L’Italia che produce è divisa in due e viaggia a due velocità

Italia a due velocità: sfide e opportunità per un'impresa indipendente e innovativa

Come riportato da Marco Travaglini su L'Identità, "l’Italia che produce è divisa in due e viaggia a due velocità". Il conglomerato sistematico che il nostro complesso e frammentato apparato rappresenta nel contesto europeo e dell’intero occidente, permette di affermare, senza timore di smentita, che ogni semplificazione adottata nei confini nazionali si riduce quasi sempre ad un’effimera bufala propagandistica: in questo caso, ci prendiamo una temporanea licenza.

Gli imprenditori possono scegliere di appartenere ad un mercato “ON“, di persone “accese”, attive, indipendenti e creative, che immaginano e vogliono costruire un futuro, capaci di guardare al valore aggiunto di un prodotto/servizio, a quel quid pluris che crea e porta valore sociale oltre che economico (che se ne dica in giro…), oppure ad un mercato “OFF“, “spento” rispetto alle innovazioni, poco attivo e in preda ad accadimenti, al caso e dipendente da “regole” stabilite da altri che, a volte, sono anche i colleghi del mercato ON.

La dipendenza dalle scelte, dalle regole e dal potere altrui è un problema estremamente serio e diffuso nel nostro Paese, fatto di tanti imprenditori che – seppur desiderosi di fare impresa, motivati e spesso con ottime idee in testa – sono meno attenti ai processi e all’organizzazione, non hanno una mentalità industriale e sono troppo legati al territorio.

Sono migliaia le imprese sotto scacco in subappalto, spesso mono clienti, chiuse in filiere con margini bassi e pagamenti lunghissimi; altrettanti gli imprenditori, dipendenti dai (se non dei) distributori i quali, del fare impresa dei piccoli, spesso gestiscono prezzo e fatturato globale (in un contesto di retail chiusi ed e-commerce troppo onerosi); non di meno i piccoli soggetti imprenditoriali, cooperative, realtà legate al politico o al sindacalista di turno per qualche (promessa) commessa.
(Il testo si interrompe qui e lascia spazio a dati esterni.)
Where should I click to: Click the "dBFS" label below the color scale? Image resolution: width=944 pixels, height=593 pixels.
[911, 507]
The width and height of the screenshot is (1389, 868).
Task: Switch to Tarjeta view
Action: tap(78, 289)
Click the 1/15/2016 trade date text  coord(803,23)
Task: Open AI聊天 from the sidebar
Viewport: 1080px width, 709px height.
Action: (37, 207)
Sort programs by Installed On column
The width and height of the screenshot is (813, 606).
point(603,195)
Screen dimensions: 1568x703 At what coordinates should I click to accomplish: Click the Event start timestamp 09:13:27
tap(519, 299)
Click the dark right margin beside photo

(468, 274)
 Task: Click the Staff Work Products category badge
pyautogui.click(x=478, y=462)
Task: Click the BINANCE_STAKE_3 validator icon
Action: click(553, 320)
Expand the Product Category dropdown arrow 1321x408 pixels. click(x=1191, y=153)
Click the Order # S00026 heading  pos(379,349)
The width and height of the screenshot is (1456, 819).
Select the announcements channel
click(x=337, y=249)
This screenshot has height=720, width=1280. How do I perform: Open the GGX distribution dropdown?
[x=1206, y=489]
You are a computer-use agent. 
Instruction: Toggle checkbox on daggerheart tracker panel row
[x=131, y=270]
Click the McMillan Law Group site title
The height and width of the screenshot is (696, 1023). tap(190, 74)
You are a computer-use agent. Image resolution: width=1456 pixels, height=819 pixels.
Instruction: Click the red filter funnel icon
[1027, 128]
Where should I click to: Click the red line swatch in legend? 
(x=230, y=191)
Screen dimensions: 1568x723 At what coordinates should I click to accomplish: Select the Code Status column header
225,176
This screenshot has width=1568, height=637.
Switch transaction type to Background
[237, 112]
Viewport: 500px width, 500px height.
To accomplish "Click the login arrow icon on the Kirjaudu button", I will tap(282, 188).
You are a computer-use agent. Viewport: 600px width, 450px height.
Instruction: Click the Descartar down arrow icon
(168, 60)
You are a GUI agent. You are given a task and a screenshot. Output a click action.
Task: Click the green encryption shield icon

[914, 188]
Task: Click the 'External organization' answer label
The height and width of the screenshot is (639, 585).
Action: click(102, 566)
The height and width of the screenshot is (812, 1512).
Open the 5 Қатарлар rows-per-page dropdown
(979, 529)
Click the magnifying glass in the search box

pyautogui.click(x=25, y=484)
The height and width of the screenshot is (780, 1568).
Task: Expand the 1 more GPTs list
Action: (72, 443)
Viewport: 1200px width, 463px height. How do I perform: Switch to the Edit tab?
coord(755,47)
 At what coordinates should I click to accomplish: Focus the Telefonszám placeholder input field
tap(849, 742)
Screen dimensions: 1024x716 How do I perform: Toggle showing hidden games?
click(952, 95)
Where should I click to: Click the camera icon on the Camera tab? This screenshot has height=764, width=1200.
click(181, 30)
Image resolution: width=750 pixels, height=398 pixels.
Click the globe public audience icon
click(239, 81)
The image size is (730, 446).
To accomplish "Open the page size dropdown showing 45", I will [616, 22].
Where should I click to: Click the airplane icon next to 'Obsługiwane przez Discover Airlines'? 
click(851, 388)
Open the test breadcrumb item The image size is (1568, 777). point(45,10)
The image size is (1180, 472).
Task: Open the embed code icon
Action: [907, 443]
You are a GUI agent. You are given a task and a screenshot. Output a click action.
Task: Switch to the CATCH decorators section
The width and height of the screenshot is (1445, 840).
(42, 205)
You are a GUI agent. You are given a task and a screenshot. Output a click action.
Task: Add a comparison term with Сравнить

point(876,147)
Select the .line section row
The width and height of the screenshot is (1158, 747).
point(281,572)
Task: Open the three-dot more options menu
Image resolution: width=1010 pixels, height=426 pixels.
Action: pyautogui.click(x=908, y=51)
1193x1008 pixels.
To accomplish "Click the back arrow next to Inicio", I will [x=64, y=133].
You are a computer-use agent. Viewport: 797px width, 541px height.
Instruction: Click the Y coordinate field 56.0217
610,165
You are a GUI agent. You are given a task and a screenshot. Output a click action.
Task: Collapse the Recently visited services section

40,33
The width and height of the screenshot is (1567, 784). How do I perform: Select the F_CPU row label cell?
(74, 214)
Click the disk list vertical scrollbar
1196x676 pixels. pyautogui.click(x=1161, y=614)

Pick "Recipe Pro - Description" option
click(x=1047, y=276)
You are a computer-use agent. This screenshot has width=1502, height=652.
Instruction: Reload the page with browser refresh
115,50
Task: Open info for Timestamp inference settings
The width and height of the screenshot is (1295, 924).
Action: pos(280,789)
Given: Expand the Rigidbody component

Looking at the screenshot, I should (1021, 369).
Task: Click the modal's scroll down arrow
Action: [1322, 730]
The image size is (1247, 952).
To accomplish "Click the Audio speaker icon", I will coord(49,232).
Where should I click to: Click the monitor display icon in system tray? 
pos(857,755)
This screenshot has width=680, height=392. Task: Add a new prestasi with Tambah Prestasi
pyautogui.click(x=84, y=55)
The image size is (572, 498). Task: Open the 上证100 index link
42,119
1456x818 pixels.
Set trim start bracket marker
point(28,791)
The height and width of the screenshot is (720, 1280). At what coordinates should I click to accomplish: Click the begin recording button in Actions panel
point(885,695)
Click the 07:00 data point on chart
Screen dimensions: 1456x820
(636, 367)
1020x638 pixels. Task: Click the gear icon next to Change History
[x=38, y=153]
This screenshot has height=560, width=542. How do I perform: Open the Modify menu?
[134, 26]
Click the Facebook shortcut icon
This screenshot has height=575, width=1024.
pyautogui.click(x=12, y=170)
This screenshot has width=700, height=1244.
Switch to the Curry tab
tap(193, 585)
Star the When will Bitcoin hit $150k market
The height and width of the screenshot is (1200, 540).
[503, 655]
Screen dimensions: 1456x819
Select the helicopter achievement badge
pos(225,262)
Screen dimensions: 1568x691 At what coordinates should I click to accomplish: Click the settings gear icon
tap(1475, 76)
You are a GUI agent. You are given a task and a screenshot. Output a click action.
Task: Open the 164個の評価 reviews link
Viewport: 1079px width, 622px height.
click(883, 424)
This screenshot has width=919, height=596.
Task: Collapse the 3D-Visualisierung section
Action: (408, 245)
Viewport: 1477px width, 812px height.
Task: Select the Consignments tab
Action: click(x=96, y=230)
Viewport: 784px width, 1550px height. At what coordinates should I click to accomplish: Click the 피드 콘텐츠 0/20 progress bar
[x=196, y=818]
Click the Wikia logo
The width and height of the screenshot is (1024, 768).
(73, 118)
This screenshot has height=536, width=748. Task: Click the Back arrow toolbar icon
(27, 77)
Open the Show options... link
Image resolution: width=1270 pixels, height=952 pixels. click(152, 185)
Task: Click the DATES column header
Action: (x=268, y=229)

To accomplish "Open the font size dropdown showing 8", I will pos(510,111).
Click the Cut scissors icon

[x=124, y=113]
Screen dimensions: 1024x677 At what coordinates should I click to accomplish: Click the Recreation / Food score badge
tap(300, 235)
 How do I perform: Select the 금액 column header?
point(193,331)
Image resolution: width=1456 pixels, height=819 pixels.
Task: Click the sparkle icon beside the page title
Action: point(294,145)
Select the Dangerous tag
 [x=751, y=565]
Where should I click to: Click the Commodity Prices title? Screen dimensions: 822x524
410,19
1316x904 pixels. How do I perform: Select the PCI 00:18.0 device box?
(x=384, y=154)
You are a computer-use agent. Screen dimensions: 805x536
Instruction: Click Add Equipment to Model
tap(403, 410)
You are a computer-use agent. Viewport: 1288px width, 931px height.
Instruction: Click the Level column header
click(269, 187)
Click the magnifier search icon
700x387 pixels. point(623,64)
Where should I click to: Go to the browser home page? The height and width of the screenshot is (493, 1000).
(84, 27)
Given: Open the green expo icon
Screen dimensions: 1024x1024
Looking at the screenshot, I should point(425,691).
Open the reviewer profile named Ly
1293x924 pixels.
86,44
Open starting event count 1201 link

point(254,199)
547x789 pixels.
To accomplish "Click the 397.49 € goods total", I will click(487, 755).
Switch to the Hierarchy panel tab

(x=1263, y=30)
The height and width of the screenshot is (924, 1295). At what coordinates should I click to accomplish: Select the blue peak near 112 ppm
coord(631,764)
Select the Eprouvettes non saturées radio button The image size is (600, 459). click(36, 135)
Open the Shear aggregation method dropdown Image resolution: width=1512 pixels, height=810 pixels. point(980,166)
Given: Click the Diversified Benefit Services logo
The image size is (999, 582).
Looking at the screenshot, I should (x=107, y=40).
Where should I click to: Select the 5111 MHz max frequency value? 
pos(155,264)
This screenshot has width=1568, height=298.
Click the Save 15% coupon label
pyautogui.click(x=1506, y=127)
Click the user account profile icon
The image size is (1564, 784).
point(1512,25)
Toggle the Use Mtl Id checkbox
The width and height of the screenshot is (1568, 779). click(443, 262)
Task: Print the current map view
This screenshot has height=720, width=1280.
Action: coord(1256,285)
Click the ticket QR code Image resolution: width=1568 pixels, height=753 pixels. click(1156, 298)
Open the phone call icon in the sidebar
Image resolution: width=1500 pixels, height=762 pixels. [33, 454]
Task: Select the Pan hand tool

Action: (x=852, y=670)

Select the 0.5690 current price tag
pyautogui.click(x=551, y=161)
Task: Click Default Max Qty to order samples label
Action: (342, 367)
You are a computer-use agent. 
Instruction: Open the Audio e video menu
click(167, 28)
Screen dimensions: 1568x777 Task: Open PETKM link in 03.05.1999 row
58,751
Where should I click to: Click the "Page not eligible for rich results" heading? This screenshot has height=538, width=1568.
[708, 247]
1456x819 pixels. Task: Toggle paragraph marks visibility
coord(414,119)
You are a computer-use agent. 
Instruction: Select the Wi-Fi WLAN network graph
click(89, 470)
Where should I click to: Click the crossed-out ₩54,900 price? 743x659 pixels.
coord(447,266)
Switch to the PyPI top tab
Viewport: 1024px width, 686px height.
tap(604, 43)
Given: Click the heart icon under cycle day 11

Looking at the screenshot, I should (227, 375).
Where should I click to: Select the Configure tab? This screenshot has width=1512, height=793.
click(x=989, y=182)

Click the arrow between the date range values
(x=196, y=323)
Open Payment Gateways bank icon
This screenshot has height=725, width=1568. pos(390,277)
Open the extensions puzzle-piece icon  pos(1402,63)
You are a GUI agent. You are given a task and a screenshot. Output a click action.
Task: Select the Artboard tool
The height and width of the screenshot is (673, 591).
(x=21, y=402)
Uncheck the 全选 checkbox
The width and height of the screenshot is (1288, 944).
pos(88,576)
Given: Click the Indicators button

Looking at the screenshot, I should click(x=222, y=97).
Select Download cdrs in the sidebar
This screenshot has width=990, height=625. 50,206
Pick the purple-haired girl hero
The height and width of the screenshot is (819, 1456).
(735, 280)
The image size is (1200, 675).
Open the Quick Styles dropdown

Ci sono poi le gare di appalto (e le assegnazioni dirette), in una logica di potere non più applicabile, né tollerabile.

"Come è possibile immaginare di fare impresa se siamo così 'dipendenti' da altri soggetti, giuridici o fisici, per i quali il destino di ogni nostra iniziativa imprenditoriale sta nelle (poche) mani di qualcun’altro?", chiede Travaglini. "Come è possibile che con gli strumenti e le tante opportunità tecnologiche e finanziarie del momento, insieme alla pervasività del digitale (in parole povere: 'si vende tutto ormai nel mondo'), gli imprenditori siano rimasti a logiche 'dipendenti' e pull del ‘900?"

Viene da chiedersi se questo grave problema della “dipendenza” non possa essere affrontato con un’opera, anzitutto culturale e di approccio al fare impresa, capace, insieme ad altri strumenti/interventi, di spingere gli imprenditori a rendersi indipendenti da monoclienti e “monopromettenti” ed entrare nella logica differenziata e di mercato (ON…) del valore aggiunto.

Un pensiero che dovrebbe affrontare, in questo torrido agosto, anzitutto il ministero di riferimento ma soprattutto tutti gli attori e agenti del e nel territorio, in stretto contatto con tali casi, molto spesso anche umani, che la questione propone.